Lupe and I ate lunch with her sister and mother, who welcomed me like their favorite neighbor who’d just come back from a long trip. We talked about the kind of food I like, how Arnold Schwarzenegger ended up as governor of California, the pending Andean Free Trade Agreement, Ecuadorian celebrities, and the weather. They also made sure I knew what a fabulous city Guayaquil is, from the climate to the variety of things to do to the major economic interests controlling the country from their hometown. Later, Lupe took me on a tour that began as an errand to buy an AIDS prevention video for the health promoters she works with, and that’s when I got a taste of the city her family described.
A couple blocks from her house, we caught the bus near the tributary of the river that runs through Guayaquil, one of the filthiest I’ve ever seen. Trash floated on the caramel-colored water, which rose to the level of the houses that seemed to grow out of the weeds. The bus dropped us off somewhere near the commercial center. I followed Lupe through an immense warren of stalls selling everything, including more bootlegged videos than I’ve ever seen in my life. Lupe, of course, charged through the maze with utter confidence, while I clutched my purse to my side and hustled to keep up with her, lest I be lost in Ecuador’s answer to Marrakech. Then we emerged from the central market onto a vast tree- and skyscraper-lined boulevard and walked several blocks to the Malecon, which fronts the river. But here, the water gleamed a natural green and reflected the thick cumulus clouds and lush vegetation on the opposite bank. And the Malecon itself is a marvel—several miles of boardwalk comprised of botanical gardens, modern sandstone and metal architecture, impressive monuments to Ecuador’s founding fathers, museums, shopping, and gourmet restaurants. The Malecon is proof that Guayaquileños have a vision for a world-class city.

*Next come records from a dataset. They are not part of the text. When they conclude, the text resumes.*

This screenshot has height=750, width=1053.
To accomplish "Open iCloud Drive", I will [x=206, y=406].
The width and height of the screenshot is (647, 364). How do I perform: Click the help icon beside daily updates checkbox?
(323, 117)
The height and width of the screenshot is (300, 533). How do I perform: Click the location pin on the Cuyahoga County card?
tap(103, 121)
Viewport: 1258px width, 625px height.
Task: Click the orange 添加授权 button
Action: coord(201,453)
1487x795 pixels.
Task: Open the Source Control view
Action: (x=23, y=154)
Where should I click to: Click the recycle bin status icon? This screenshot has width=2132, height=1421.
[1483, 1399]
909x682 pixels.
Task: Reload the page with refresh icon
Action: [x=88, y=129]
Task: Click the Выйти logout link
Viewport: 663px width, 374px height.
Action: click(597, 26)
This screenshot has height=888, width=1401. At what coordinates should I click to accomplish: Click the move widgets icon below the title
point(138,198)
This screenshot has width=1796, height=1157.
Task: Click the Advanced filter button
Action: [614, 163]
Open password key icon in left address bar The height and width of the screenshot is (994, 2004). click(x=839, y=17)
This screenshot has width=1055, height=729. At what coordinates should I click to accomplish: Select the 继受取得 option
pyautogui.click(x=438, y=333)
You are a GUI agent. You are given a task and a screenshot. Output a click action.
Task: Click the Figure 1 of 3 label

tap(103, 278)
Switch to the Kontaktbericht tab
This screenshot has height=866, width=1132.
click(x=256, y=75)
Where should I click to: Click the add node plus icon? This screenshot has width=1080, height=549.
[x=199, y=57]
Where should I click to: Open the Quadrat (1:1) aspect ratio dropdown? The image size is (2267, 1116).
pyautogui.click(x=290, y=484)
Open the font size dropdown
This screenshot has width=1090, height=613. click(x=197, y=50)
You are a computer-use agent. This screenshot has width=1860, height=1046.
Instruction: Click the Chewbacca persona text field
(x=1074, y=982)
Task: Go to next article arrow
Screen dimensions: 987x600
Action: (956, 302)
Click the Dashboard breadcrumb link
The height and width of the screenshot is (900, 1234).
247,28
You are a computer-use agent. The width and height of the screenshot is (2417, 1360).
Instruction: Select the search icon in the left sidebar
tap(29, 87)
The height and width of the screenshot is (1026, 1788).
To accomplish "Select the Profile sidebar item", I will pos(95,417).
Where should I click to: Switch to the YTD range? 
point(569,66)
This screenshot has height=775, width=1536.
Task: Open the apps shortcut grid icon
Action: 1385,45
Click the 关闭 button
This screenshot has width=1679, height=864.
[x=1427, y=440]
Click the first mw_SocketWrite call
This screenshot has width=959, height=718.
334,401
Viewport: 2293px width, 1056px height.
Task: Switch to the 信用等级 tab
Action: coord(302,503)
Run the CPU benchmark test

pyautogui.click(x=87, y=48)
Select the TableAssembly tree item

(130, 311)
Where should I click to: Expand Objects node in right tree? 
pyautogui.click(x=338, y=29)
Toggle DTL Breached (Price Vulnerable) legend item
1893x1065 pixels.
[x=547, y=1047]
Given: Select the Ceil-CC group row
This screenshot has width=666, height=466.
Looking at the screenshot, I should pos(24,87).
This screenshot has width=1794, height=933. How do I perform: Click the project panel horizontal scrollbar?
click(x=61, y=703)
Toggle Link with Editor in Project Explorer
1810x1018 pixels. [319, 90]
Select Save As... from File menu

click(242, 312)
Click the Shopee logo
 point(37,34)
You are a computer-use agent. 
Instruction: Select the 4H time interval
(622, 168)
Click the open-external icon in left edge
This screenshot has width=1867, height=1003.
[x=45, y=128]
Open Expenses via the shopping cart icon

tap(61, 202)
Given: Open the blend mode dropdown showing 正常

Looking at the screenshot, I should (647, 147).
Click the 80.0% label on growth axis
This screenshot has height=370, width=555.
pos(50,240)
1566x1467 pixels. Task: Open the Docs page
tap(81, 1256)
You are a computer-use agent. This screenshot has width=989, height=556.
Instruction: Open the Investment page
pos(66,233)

The Malecon leads to an artsy hillside neighborhood called Cerro Santa Ana, a collection of colorful houses, restaurants, shops, bars and galleries. We climbed more than 400 steps to the top of the hill where a new lighthouse, modeled on the original from the 1800s, sits. From there, you have a remarkable view of the city and where the money goes. Directly below the summit is a slum slated for redevelopment as a tourist complex, to the east is the Malecon and the business district, farther afield is the area where Lupe and her family live, which was paved with streets and sidewalks just a few years ago. Next on the city’s list, Lupe told me, is to clean up the river that runs through her neighborhood. Short as my trip was to Guayaquil, I got the impression that just as the people, the weather, and the pace of life are more intense, the process of correcting imbalances between rich and poor is probably that much more painstaking, and changes that much more hard won. But perhaps those incremental victories are part of what makes Lupe so proud of her hometown.
Labels: customs, environment, Guayaquil, travel
2 Comments:
Loved your post.
Made me want to transport myself to Ecuador so I could be there with you! :-)
So, where are you going next?
EJ
Congratulations--you're the first blogger I know in person! And there you are, traveling again...how exciting, and how envious we are--at least I know I am! Anxiously awaiting each new installment. Travel safe!